What to work on
Of the lines in the material below, print only those from the one containing "Where should I" to the one containing "Task: Cancel the Copy Message dialog", ends included, exactly as written and without pictures.

- Opening Delimiter -

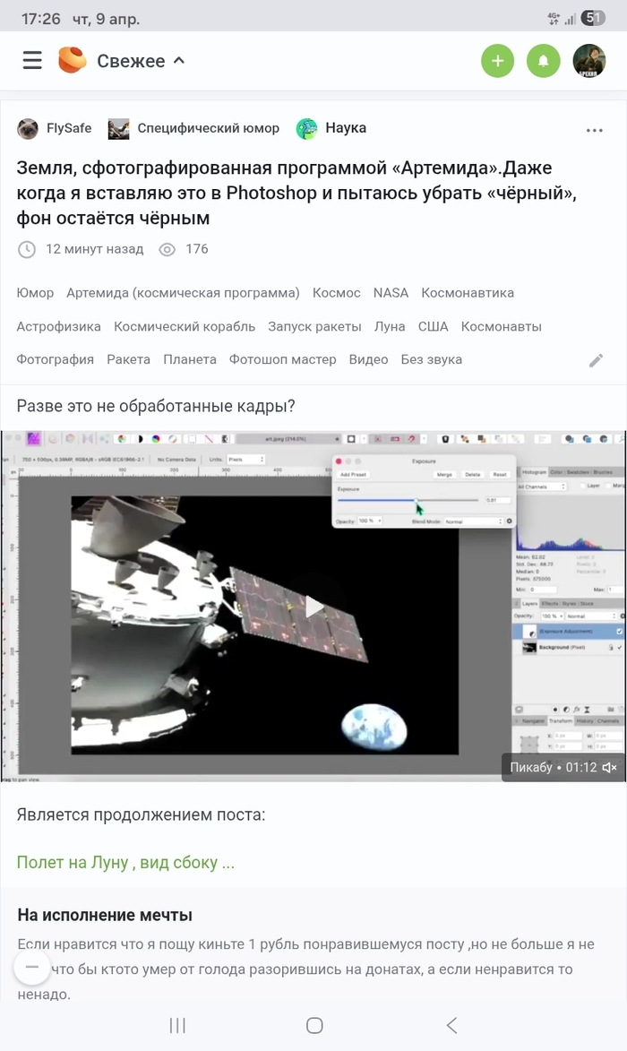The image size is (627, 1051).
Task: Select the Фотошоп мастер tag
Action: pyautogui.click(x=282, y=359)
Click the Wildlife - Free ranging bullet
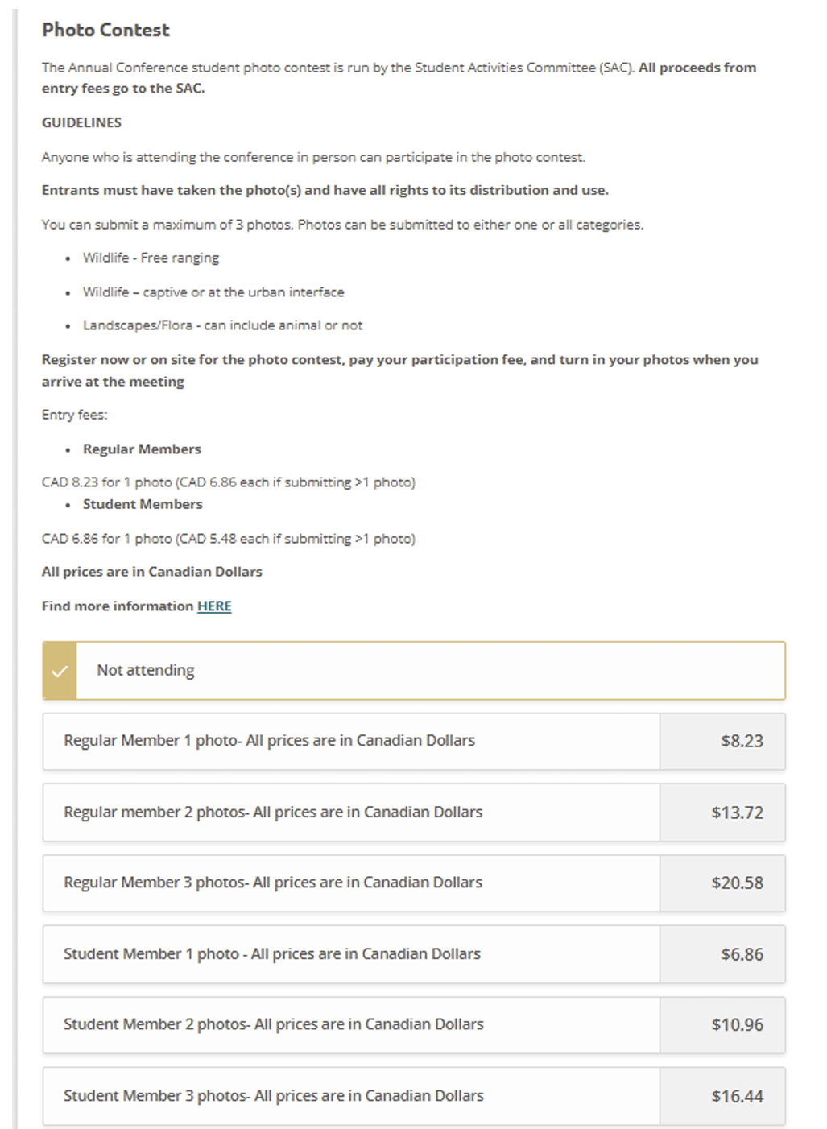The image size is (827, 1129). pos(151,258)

- Closing Delimiter -
- Opening Delimiter -

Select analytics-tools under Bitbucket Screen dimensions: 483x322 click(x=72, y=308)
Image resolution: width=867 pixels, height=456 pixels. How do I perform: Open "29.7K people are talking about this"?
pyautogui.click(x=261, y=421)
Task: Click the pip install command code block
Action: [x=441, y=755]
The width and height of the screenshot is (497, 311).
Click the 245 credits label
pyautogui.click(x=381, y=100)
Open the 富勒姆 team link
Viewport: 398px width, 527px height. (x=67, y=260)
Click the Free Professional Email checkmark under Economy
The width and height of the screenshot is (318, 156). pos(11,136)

- Closing Delimiter -
- Opening Delimiter -

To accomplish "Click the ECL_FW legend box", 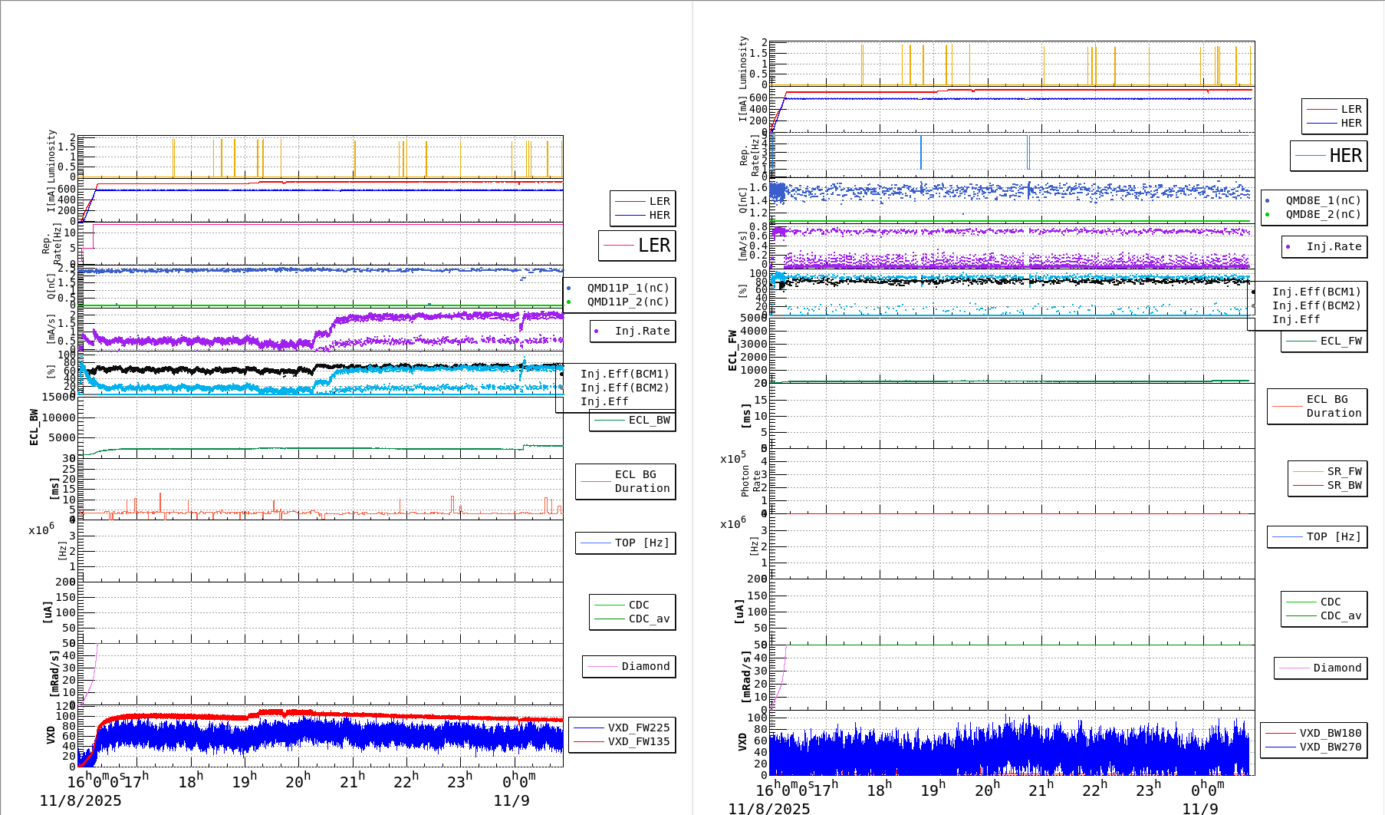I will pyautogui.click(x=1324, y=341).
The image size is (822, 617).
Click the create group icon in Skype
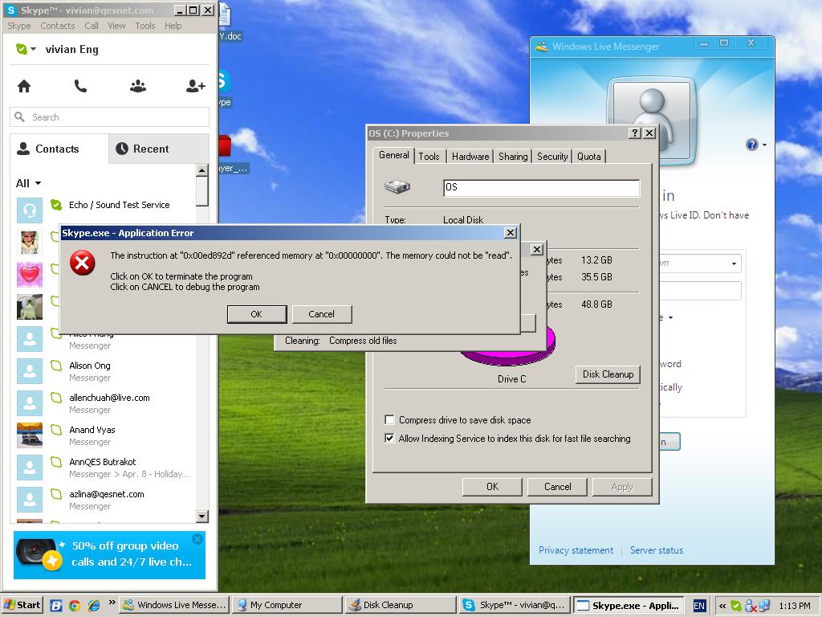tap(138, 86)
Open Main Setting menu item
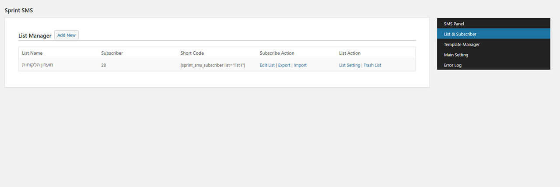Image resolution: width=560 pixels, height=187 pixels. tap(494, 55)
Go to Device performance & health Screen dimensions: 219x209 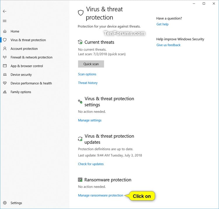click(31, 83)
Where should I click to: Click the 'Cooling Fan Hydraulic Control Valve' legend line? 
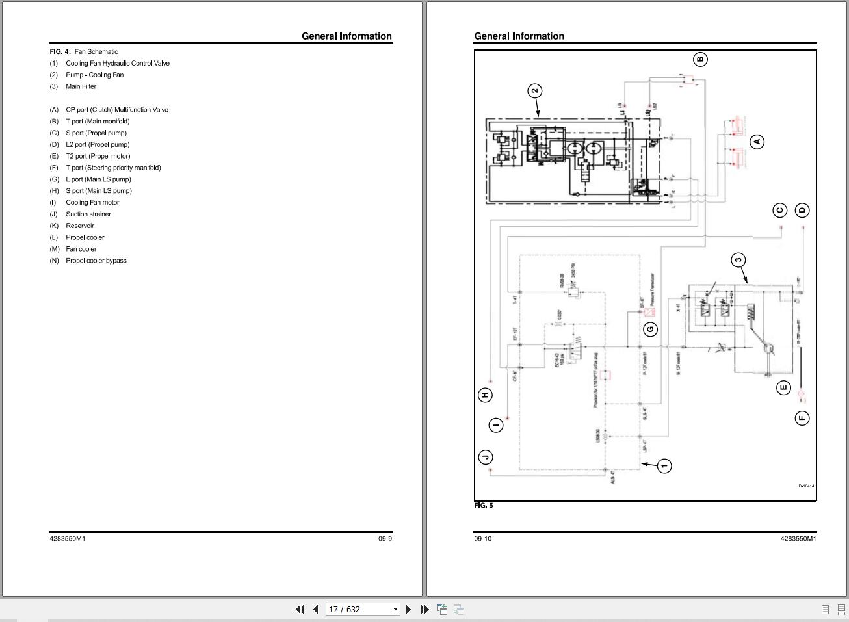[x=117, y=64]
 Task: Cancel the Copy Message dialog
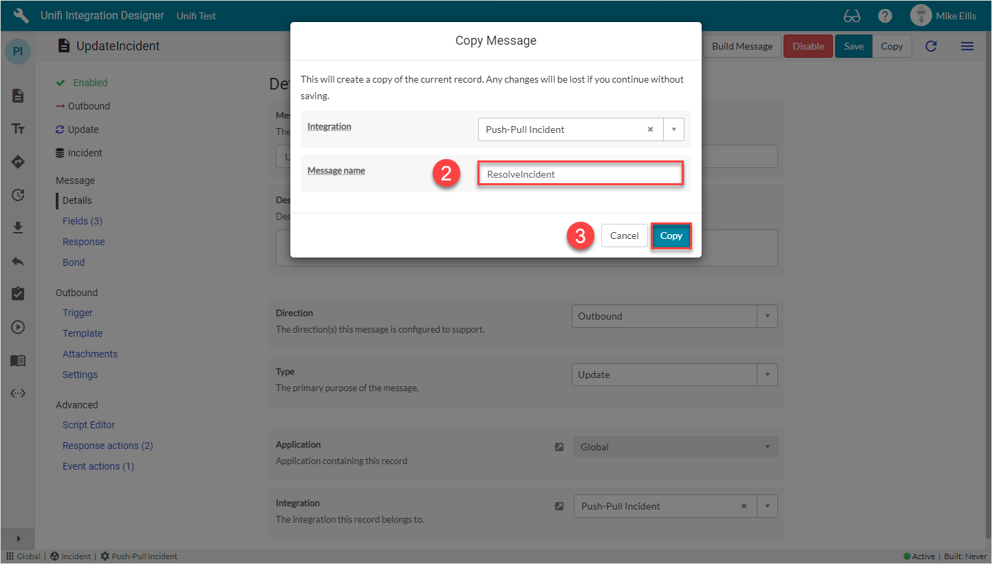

- Closing Delimiter -

Solution below
Where should I click to: Click the 'Cooling Fan Hydraulic Control Valve' legend line? 
[x=117, y=64]
 Task: Cancel the Copy Message dialog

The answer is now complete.